In the last three months, StoryCorps recorded interviews in six different towns in the land of 10,000 lakes. While partnering with the Great River Regional Library of Minnesota, we recorded in Annandale, Elk River, St. Cloud, Melrose, Little Falls and Staples. We heard stories from all walks of life — including farmers, mothers, teachers, nurses, doctors, and soldiers of Central Minnesota.
Our partner, the Great River Regional Library, is a group of thirty-two branch libraries that provide books, materials, computers, programming and information services to almost 450,000 residents. The branch libraries are a source of knowledge and information in their communities, and for March, April and May they were our host family.
In our visit to Staples, Carol Weber, 63, came with her husband Rick Weber, 64, and her mother-in- law, Mrs. Marlys Weber, 87. During their interview, Mrs Marlys talked about her heritage, meeting her husband and her family. Halfway into their interview, Rick and Mrs. Marlys talked about how Ernie, Marlys’ husband, started the family business. “Ernie’s Food Market” was different than most grocery stores in Staples, MN. At that time, most grocery stores had a person that would take their order in, the order would be filled for them and the customer paid for it at the counter. Ernie started the first self service grocery store in Staples, and for a while it even provided both services.
Mrs. Marlys also described how she helped her husband stocking the store and how Ernie’s Food Market keeps growing and growing. Ernie retired and currently Ernie’s Food Market has a different owner, but it is still the town’s main grocery store and still has the neon sign to let you know who used to own it.
To learn more about The Great River Regional Library, please visit http://www.griver.org/
Barbara Andrews came to StoryCorps to do something slightly different than most people do. Instead of having a conversation with a loved one, Barbara used her 40 minutes to record a letter in sound to her granddaughter, Megan. Barbara began, “Megan, when you were a little girl, you always wanted me to tell you a story about when I was a girl. This is the way I remember it.”

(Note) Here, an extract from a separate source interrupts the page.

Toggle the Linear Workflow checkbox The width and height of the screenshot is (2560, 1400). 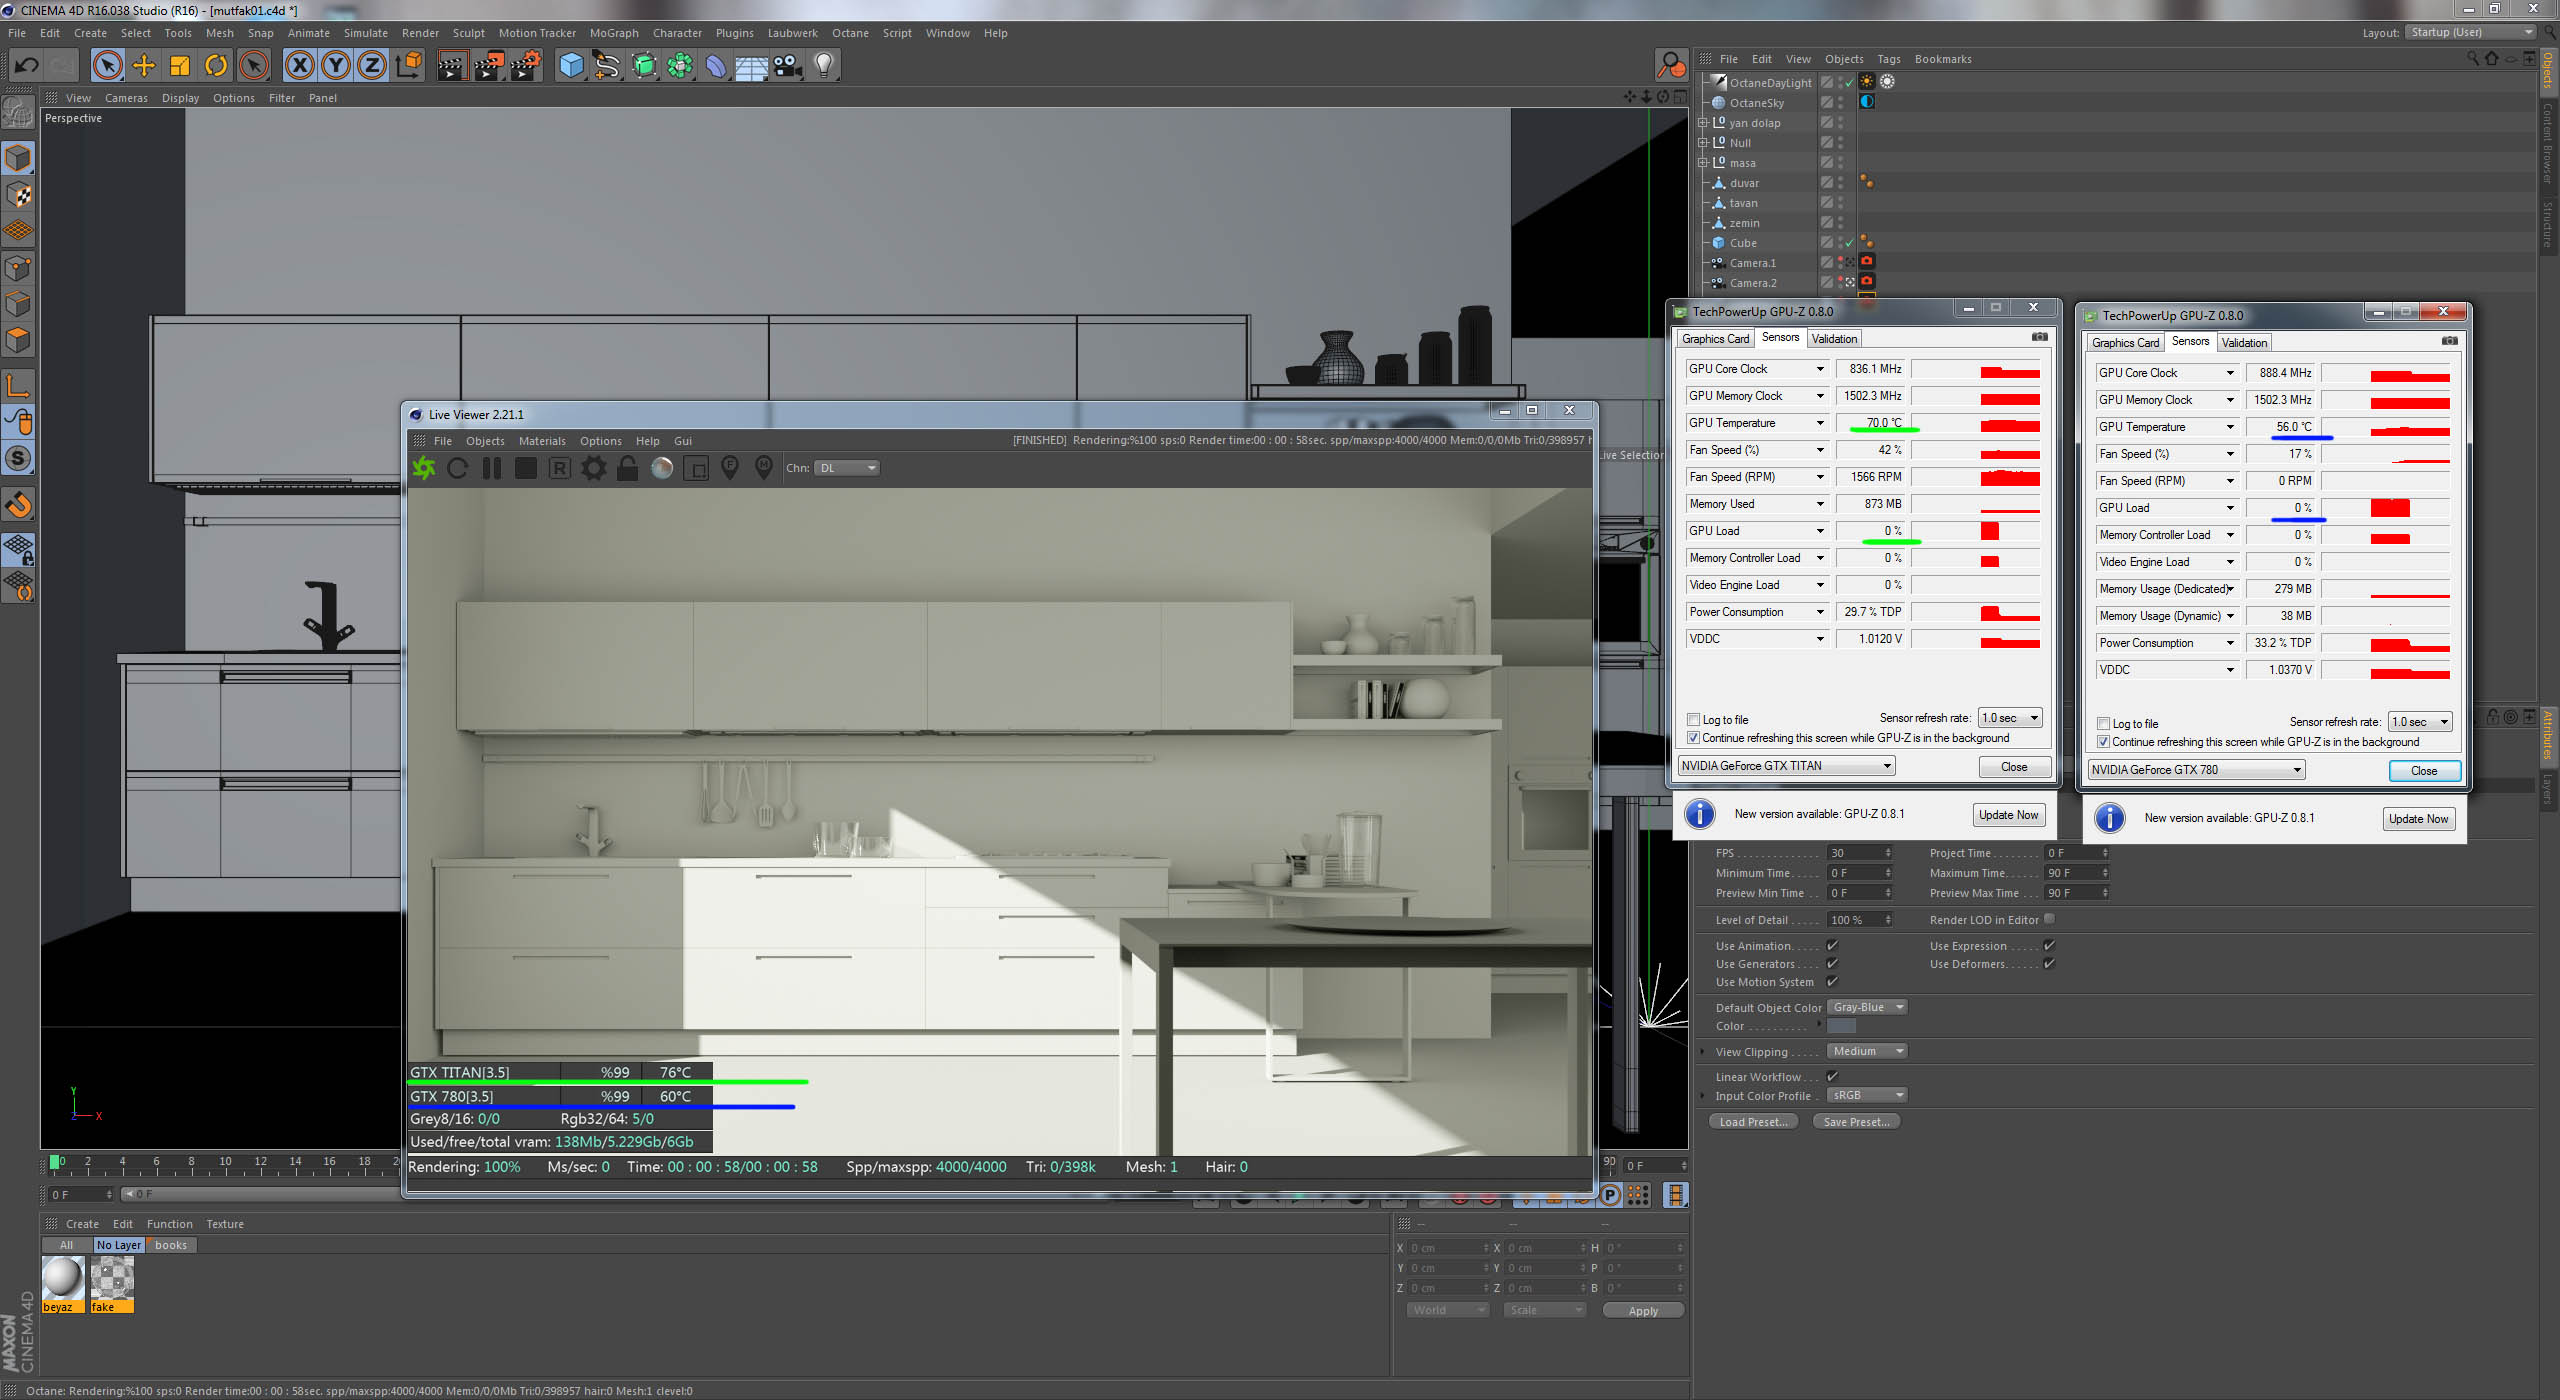click(x=1833, y=1077)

Our playhouse was the body of an old Model-T Ford. We put water in the radiator and could turn a little spigot so we had running water. This house was like Laura Ingalls Wilder. There was no electricity or running water, so you know the kind of bathroom we had.
Barbara spoke about meeting her husband, George, and having a large family. Toward the end of the recording, Barbara started to talk about “the old brown house at Bass Lake.” Barbara and George lived in the house for more than 50 years and raised many children and grandchildren there. To her, it was “a paradise.” But after the kids moved away and George died, the house was different.

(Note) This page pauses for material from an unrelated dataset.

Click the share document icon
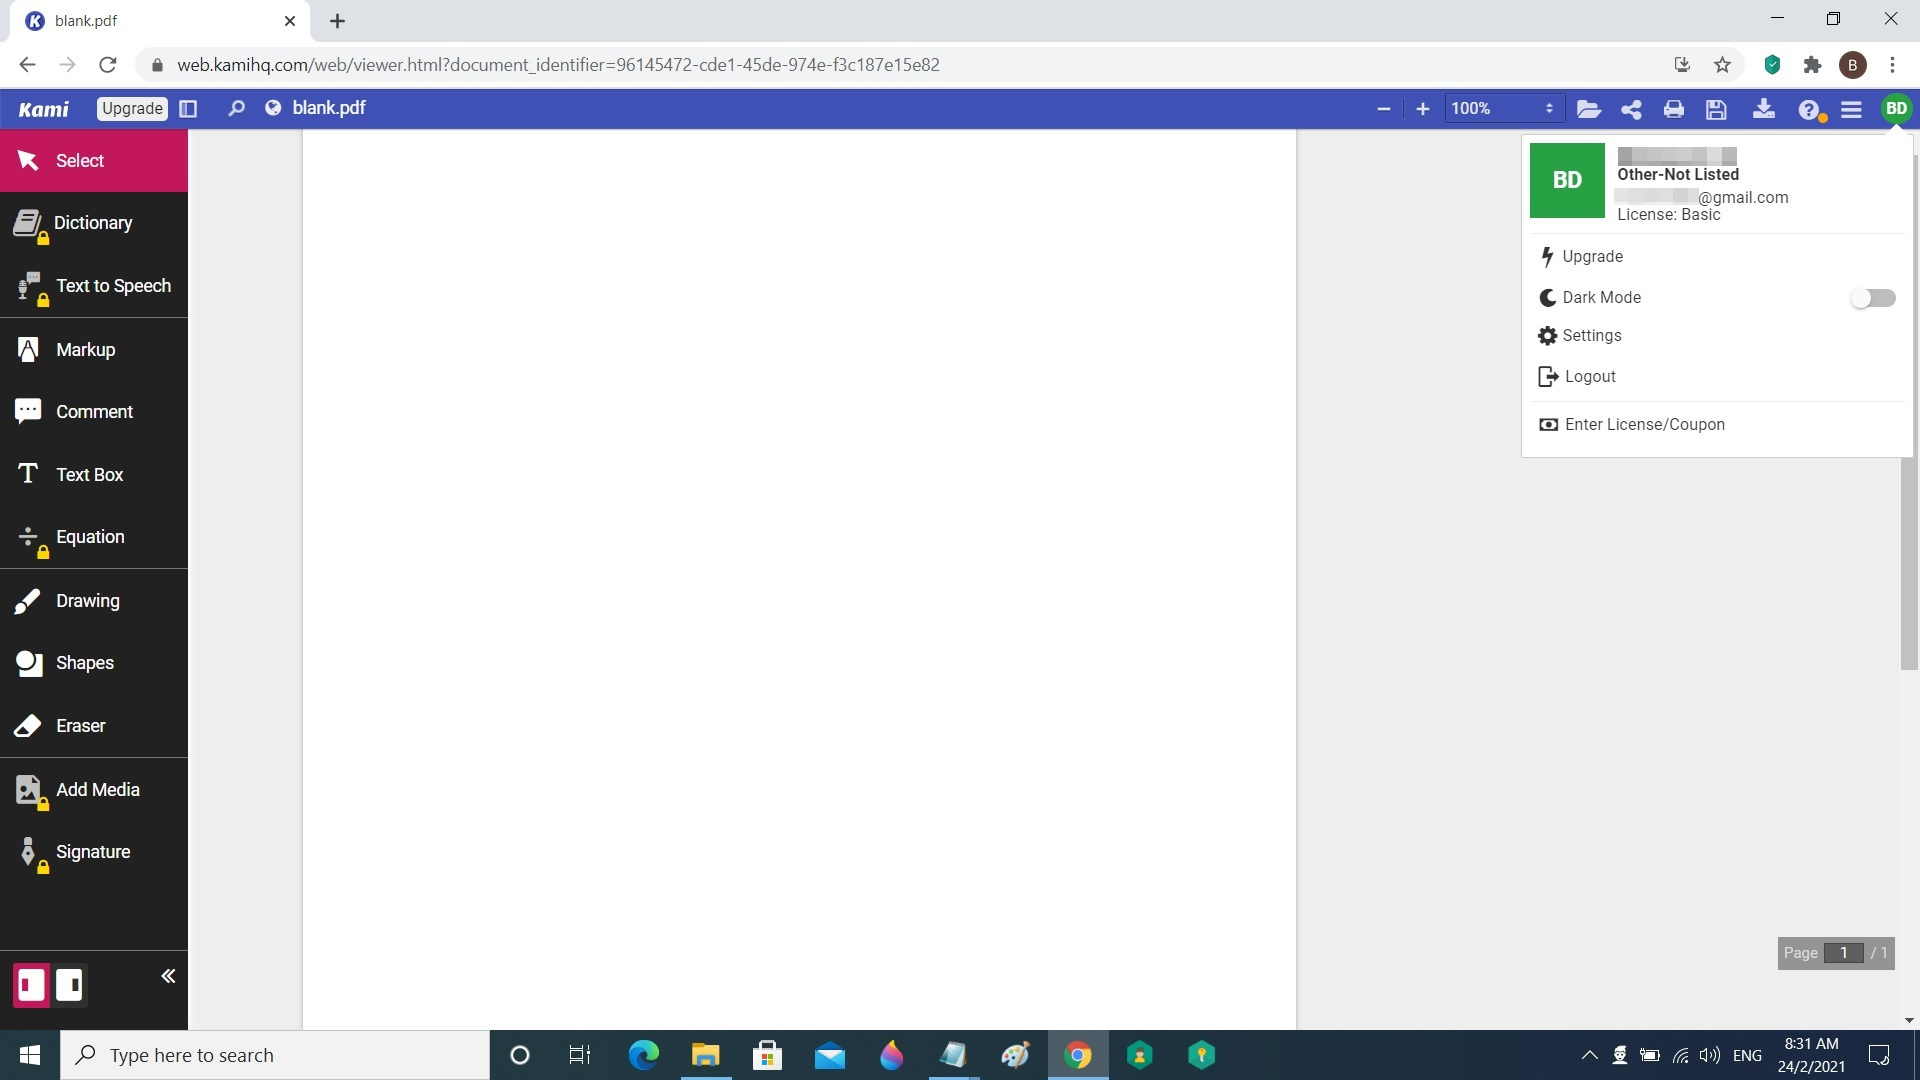1920x1080 pixels. click(x=1631, y=109)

Now the old brown house is really quiet. There are no longer sounds of laughter or fighting or playing or babies crying. There’s nobody singing and no more sounds of cooking or cleaning in anticipation of coming company. But then when I am really quiet in my own heart, I begin to hear those beautiful sounds again. I hear the creaking of the old rocking chair where I sat and held sick babies. I can hear the soft sounds of Grandpa George as he attempts to get ready to leave for work without waking me.
As Barbara got older, it became harder for her to stay at the old brown house, and recently, she decided to move into town.
After all those years it was really hard to leave the old brown house at beautiful Bass Lake. But with the love and support of my family and friends, I find myself very content in the little white house which we are busy filling with many good memories.